**INFORMATION GIVEN**
____________

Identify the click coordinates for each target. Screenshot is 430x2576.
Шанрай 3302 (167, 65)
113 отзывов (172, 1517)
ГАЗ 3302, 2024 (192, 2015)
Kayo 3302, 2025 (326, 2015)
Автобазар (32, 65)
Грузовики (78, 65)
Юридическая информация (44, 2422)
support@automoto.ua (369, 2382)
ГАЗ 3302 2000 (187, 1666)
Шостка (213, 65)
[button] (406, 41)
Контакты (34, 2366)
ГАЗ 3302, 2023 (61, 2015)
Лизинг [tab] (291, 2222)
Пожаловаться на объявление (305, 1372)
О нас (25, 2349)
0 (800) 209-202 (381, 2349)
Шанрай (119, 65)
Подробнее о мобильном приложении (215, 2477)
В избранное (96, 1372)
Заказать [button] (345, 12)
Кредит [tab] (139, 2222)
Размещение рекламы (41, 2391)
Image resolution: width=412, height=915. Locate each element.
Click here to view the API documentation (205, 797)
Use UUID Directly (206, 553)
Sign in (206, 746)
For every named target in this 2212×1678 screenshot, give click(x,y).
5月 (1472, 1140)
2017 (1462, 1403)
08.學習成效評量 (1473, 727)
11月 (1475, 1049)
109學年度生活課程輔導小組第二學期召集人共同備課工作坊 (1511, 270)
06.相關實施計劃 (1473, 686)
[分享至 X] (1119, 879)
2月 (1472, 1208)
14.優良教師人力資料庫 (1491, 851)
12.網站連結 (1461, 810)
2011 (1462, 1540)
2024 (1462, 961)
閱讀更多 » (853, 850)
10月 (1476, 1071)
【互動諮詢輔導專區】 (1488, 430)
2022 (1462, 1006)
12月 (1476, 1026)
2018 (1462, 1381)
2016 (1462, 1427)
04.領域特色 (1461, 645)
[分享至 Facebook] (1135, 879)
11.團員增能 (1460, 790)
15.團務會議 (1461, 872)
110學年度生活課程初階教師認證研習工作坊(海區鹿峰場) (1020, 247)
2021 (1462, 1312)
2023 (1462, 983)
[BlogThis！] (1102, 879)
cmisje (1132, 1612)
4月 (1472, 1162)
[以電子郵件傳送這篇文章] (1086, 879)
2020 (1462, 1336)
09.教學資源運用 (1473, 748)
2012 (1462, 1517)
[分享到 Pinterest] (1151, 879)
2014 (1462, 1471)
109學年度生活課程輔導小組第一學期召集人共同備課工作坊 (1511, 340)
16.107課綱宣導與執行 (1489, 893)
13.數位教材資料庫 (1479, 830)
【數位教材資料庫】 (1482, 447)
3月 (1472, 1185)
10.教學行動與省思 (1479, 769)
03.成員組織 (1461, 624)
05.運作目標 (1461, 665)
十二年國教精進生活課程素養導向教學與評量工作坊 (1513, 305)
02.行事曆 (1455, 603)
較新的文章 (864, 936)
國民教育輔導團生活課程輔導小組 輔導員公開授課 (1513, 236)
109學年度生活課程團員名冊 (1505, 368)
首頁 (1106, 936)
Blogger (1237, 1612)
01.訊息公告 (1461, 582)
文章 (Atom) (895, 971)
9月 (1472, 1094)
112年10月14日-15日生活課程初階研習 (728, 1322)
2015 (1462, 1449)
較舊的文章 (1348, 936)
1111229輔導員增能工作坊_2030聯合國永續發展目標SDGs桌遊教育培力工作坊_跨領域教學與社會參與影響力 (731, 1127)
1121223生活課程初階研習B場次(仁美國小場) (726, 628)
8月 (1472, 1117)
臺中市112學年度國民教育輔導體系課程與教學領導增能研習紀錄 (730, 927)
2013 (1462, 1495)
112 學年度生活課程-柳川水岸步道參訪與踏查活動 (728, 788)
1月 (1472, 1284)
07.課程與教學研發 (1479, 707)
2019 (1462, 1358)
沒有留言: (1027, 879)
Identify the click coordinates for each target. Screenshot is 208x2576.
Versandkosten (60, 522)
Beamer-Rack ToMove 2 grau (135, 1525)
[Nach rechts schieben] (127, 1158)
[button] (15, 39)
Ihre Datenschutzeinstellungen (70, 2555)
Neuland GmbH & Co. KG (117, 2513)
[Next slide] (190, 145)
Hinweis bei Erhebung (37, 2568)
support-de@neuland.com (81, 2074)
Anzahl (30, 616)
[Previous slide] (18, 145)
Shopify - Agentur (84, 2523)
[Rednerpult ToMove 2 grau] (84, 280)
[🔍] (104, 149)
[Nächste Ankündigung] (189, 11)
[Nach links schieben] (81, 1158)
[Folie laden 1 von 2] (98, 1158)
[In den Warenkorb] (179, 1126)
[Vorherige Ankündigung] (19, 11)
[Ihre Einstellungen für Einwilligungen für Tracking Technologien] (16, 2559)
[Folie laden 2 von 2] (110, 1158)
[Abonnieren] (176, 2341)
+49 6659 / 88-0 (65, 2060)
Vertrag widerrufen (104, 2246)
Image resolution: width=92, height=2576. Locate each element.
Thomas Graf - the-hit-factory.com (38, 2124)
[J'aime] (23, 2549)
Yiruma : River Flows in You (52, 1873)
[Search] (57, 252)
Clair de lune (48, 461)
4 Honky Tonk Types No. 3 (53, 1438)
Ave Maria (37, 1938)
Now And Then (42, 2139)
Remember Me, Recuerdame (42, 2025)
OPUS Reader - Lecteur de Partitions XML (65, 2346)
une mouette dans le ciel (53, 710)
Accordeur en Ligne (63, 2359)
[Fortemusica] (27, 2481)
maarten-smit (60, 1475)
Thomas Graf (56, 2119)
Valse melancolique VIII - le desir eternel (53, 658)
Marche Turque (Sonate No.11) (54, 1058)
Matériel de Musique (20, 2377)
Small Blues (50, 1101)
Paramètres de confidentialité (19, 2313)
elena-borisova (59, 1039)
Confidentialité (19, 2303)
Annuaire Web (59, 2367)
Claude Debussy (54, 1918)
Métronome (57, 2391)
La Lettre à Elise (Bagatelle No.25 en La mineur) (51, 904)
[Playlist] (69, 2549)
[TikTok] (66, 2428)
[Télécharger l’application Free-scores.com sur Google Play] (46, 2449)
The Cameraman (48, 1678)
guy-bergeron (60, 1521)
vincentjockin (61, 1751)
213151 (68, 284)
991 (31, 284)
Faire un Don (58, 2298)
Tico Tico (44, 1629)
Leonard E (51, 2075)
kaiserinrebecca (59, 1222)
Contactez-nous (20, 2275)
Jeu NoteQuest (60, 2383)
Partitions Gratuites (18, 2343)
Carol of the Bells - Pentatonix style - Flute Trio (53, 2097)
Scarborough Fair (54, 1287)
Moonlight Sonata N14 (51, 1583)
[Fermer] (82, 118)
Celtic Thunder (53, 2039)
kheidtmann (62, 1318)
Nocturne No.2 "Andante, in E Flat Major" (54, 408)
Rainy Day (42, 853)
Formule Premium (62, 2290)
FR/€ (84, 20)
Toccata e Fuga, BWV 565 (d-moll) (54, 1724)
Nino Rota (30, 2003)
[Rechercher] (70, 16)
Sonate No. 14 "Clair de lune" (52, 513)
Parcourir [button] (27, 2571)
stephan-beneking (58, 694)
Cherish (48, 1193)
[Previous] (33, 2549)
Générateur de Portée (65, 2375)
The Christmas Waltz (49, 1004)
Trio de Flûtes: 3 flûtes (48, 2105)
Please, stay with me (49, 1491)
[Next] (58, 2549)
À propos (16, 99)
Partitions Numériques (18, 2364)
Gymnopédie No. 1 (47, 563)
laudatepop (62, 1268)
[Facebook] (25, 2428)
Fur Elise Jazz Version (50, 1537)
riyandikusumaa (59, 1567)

____________

**EXERCISE GOAL**
Reproduce each entry exactly, with nothing missing.

**WRITTEN SOLUTION**
Identify the click coordinates for each target. Screenshot is 430x2576.
Шанрай 3302 (167, 65)
113 отзывов (172, 1517)
ГАЗ 3302, 2024 (192, 2015)
Kayo 3302, 2025 (326, 2015)
Автобазар (32, 65)
Грузовики (78, 65)
Юридическая информация (44, 2422)
support@automoto.ua (369, 2382)
ГАЗ 3302 2000 (187, 1666)
Шостка (213, 65)
[button] (406, 41)
Контакты (34, 2366)
ГАЗ 3302, 2023 (61, 2015)
Лизинг [tab] (291, 2222)
Пожаловаться на объявление (305, 1372)
О нас (25, 2349)
0 (800) 209-202 (381, 2349)
Шанрай (119, 65)
Подробнее о мобильном приложении (215, 2477)
В избранное (96, 1372)
Заказать [button] (345, 12)
Кредит [tab] (139, 2222)
Размещение рекламы (41, 2391)
Image resolution: width=412, height=915. Locate each element.
Click here to view the API documentation (205, 797)
Use UUID Directly (206, 553)
Sign in (206, 746)
For every named target in this 2212×1678 screenshot, give click(x,y).
5月 (1472, 1140)
2017 (1462, 1403)
08.學習成效評量 (1473, 727)
11月 (1475, 1049)
109學年度生活課程輔導小組第二學期召集人共同備課工作坊 (1511, 270)
06.相關實施計劃 (1473, 686)
[分享至 X] (1119, 879)
2月 (1472, 1208)
14.優良教師人力資料庫 (1491, 851)
12.網站連結 (1461, 810)
2011 (1462, 1540)
2024 (1462, 961)
閱讀更多 » (853, 850)
10月 (1476, 1071)
【互動諮詢輔導專區】 (1488, 430)
2022 (1462, 1006)
12月 (1476, 1026)
2018 (1462, 1381)
2016 (1462, 1427)
04.領域特色 (1461, 645)
[分享至 Facebook] (1135, 879)
11.團員增能 (1460, 790)
15.團務會議 (1461, 872)
110學年度生活課程初階教師認證研習工作坊(海區鹿峰場) (1020, 247)
2021 (1462, 1312)
2023 (1462, 983)
[BlogThis！] (1102, 879)
cmisje (1132, 1612)
4月 (1472, 1162)
[以電子郵件傳送這篇文章] (1086, 879)
2020 (1462, 1336)
09.教學資源運用 (1473, 748)
2012 (1462, 1517)
[分享到 Pinterest] (1151, 879)
2014 (1462, 1471)
109學年度生活課程輔導小組第一學期召集人共同備課工作坊 (1511, 340)
16.107課綱宣導與執行 (1489, 893)
13.數位教材資料庫 (1479, 830)
【數位教材資料庫】 (1482, 447)
3月 (1472, 1185)
10.教學行動與省思 (1479, 769)
03.成員組織 (1461, 624)
05.運作目標 (1461, 665)
十二年國教精進生活課程素養導向教學與評量工作坊 (1513, 305)
02.行事曆 (1455, 603)
較新的文章 (864, 936)
國民教育輔導團生活課程輔導小組 輔導員公開授課 (1513, 236)
109學年度生活課程團員名冊 (1505, 368)
首頁 (1106, 936)
Blogger (1237, 1612)
01.訊息公告 (1461, 582)
文章 (Atom) (895, 971)
9月 (1472, 1094)
112年10月14日-15日生活課程初階研習 (728, 1322)
2015 (1462, 1449)
較舊的文章 (1348, 936)
1111229輔導員增能工作坊_2030聯合國永續發展目標SDGs桌遊教育培力工作坊_跨領域教學與社會參與影響力 (731, 1127)
1121223生活課程初階研習B場次(仁美國小場) (726, 628)
8月 (1472, 1117)
臺中市112學年度國民教育輔導體系課程與教學領導增能研習紀錄 (730, 927)
2013 (1462, 1495)
112 學年度生活課程-柳川水岸步道參訪與踏查活動 (728, 788)
1月 (1472, 1284)
07.課程與教學研發 (1479, 707)
2019 (1462, 1358)
沒有留言: (1027, 879)
Identify the click coordinates for each target. Screenshot is 208x2576.
Versandkosten (60, 522)
Beamer-Rack ToMove 2 grau (135, 1525)
[Nach rechts schieben] (127, 1158)
[button] (15, 39)
Ihre Datenschutzeinstellungen (70, 2555)
Neuland GmbH & Co. KG (117, 2513)
[Next slide] (190, 145)
Hinweis bei Erhebung (37, 2568)
support-de@neuland.com (81, 2074)
Anzahl (30, 616)
[Previous slide] (18, 145)
Shopify - Agentur (84, 2523)
[Rednerpult ToMove 2 grau] (84, 280)
[🔍] (104, 149)
[Nächste Ankündigung] (189, 11)
[Nach links schieben] (81, 1158)
[Folie laden 1 von 2] (98, 1158)
[In den Warenkorb] (179, 1126)
[Vorherige Ankündigung] (19, 11)
[Ihre Einstellungen für Einwilligungen für Tracking Technologien] (16, 2559)
[Folie laden 2 von 2] (110, 1158)
[Abonnieren] (176, 2341)
+49 6659 / 88-0 (65, 2060)
Vertrag widerrufen (104, 2246)
Image resolution: width=92, height=2576. Locate each element.
Thomas Graf - the-hit-factory.com (38, 2124)
[J'aime] (23, 2549)
Yiruma : River Flows in You (52, 1873)
[Search] (57, 252)
Clair de lune (48, 461)
4 Honky Tonk Types No. 3 (53, 1438)
Ave Maria (37, 1938)
Now And Then (42, 2139)
Remember Me, Recuerdame (42, 2025)
OPUS Reader - Lecteur de Partitions XML (65, 2346)
une mouette dans le ciel (53, 710)
Accordeur en Ligne (63, 2359)
[Fortemusica] (27, 2481)
maarten-smit (60, 1475)
Thomas Graf (56, 2119)
Valse melancolique VIII - le desir eternel (53, 658)
Marche Turque (Sonate No.11) (54, 1058)
Matériel de Musique (20, 2377)
Small Blues (50, 1101)
Paramètres de confidentialité (19, 2313)
elena-borisova (59, 1039)
Confidentialité (19, 2303)
Annuaire Web (59, 2367)
Claude Debussy (54, 1918)
Métronome (57, 2391)
La Lettre à Elise (Bagatelle No.25 en La mineur) (51, 904)
[Playlist] (69, 2549)
[TikTok] (66, 2428)
[Télécharger l’application Free-scores.com sur Google Play] (46, 2449)
The Cameraman (48, 1678)
guy-bergeron (60, 1521)
vincentjockin (61, 1751)
213151 (68, 284)
991 (31, 284)
Faire un Don (58, 2298)
Tico Tico (44, 1629)
Leonard E (51, 2075)
kaiserinrebecca (59, 1222)
Contactez-nous (20, 2275)
Jeu NoteQuest (60, 2383)
Partitions Gratuites (18, 2343)
Carol of the Bells - Pentatonix style - Flute Trio (53, 2097)
Scarborough Fair (54, 1287)
Moonlight Sonata N14 (51, 1583)
[Fermer] (82, 118)
Celtic Thunder (53, 2039)
kheidtmann (62, 1318)
Nocturne No.2 "Andante, in E Flat Major" (54, 408)
Rainy Day (42, 853)
Formule Premium (62, 2290)
FR/€ (84, 20)
Toccata e Fuga, BWV 565 (d-moll) (54, 1724)
Nino Rota (30, 2003)
[Rechercher] (70, 16)
Sonate No. 14 "Clair de lune" (52, 513)
Parcourir [button] (27, 2571)
stephan-beneking (58, 694)
Cherish (48, 1193)
[Previous] (33, 2549)
Générateur de Portée (65, 2375)
The Christmas Waltz (49, 1004)
Trio de Flûtes: 3 flûtes (48, 2105)
Please, stay with me (49, 1491)
[Next] (58, 2549)
À propos (16, 99)
Partitions Numériques (18, 2364)
Gymnopédie No. 1 (47, 563)
laudatepop (62, 1268)
[Facebook] (25, 2428)
Fur Elise Jazz Version (50, 1537)
riyandikusumaa (59, 1567)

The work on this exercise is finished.